Science Fair Project Encyclopedia
- For the television series, see Dynasty (TV series).
A dynasty is a family or extended family which retains political power across generations, or more generally, any organization which extends dominance in its field even as its particular members change. See also: family dictatorship.
A series of dynasties dating back to the Xia ruled China until the Revolution of 1912 - and historians traditionally recount China's story within a framework of successive dynasties. A similar pattern happened in the Persian Empire, and dynasties such as the Carolingians, the Capetians, the Bourbons, the Hapsburgs, the Stuarts, the Hohenzollerns and the Romanovs successively and together dominated much of European political history.
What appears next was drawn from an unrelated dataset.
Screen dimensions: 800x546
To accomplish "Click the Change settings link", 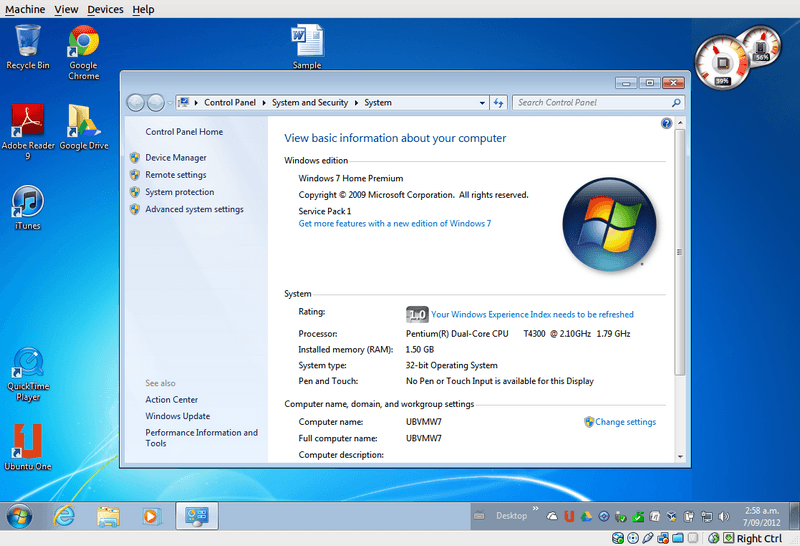I will tap(626, 422).
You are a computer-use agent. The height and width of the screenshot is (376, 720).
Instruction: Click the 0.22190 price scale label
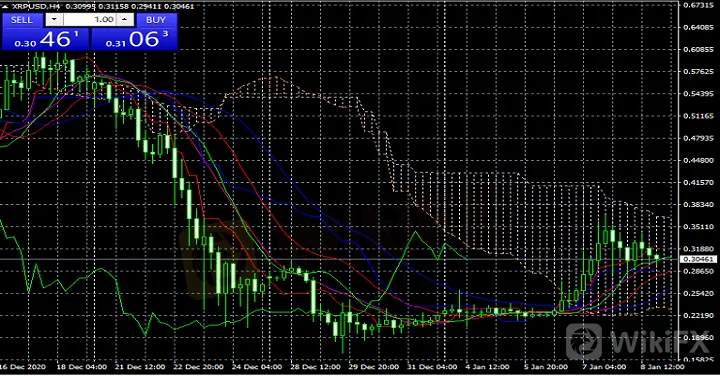pyautogui.click(x=698, y=316)
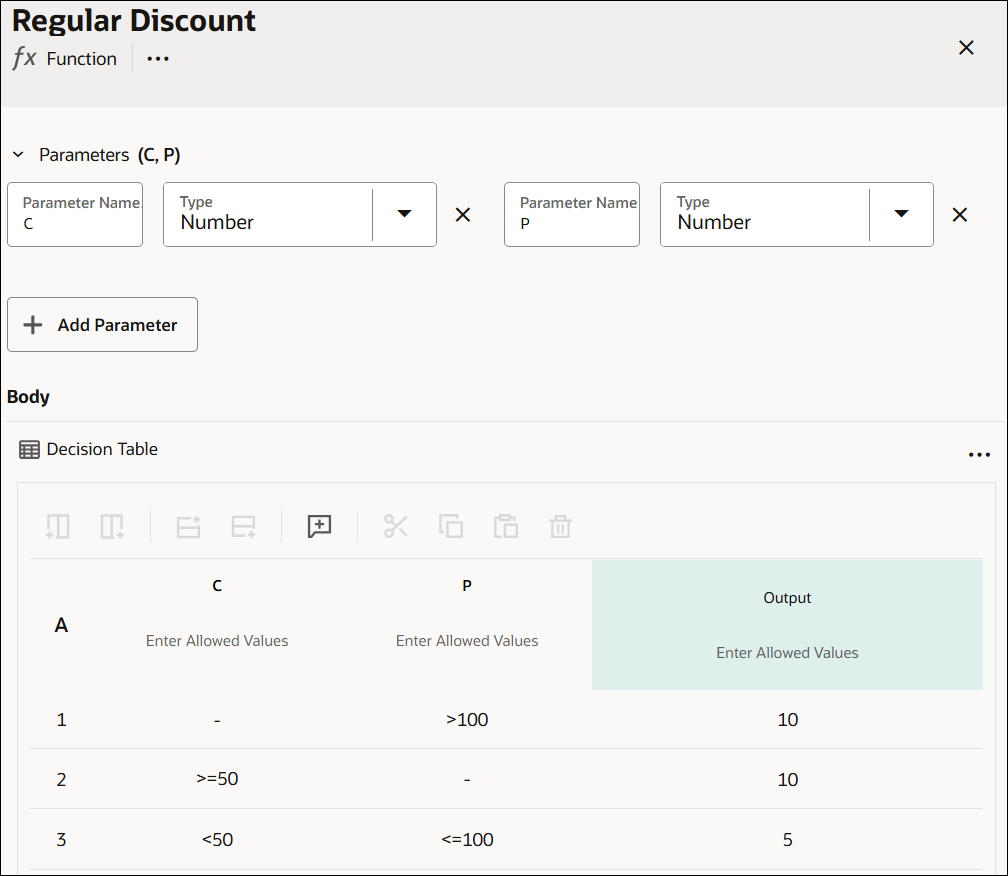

Political families in democracies
Though in democratic governments rule does not pass automatically by inheritance, political power often accrues to generations of related individuals. Influence, familiarity, tradition and even nepotism may contribute to this phenomenon. See, for example, the list of U.S. political families, which includes the Roosevelts , Kennedys, Bushes, and Adamses.
Apart from the United States case, political dynasties also occur commonly in other former parts of the British empire, particularly in southern Asia. Note especially:
- The Nehru-Gandhi family in India
- Inheritance by Khaleda Zia from her late husband Ziaur Rahman; and by Sheikh Hasina from her late father Sheikh Mujibur Rahman in Bangladesh
- The Zulfikar Ali Bhutto dynasty in Pakistan
- Lee Kuan Yew's family in Singapore
- Aung San Suu Kyi's political inheritance in Burma
- The extended family of Solomon Bandaranaike in Sri Lanka
In Britain itself, the persistance of aristocratic families and their varying titles may serve to disguise some of the on-going influence of several political dynasties (as opposed to the royal dynasties which have provided monarchs of England and of Scotland):
- the Churchills (the family of John Churchill, 1st Duke of Marlborough
- the Russells (such as John Russell, 1st Earl Russell)
- the Chamberlains (descendants of Joseph Chamberlain)
- the Greys (notably Charles Grey, 2nd Earl Grey)
- the Pitts (for example: William Pitt, 1st Earl of Chatham)
In sports, the term dynasty may refer to a team that enjoys a period of dominance over the sport, generally gauged via championship titles.
- Packers of the 1960s
- Steelers of the 1970s
- 49ers of the 1980s
- Washington Redskins of the 1980s and 1990s
- Cowboys of the 1990s
- NE Patriots of the 2000s
- Edmonton Oilers of the mid to late 1980s
- Montreal Canadiens of the 1950s, 1960s and 1970s
- New York Islanders of the early 1980s
This incomplete list requires further research and clarification.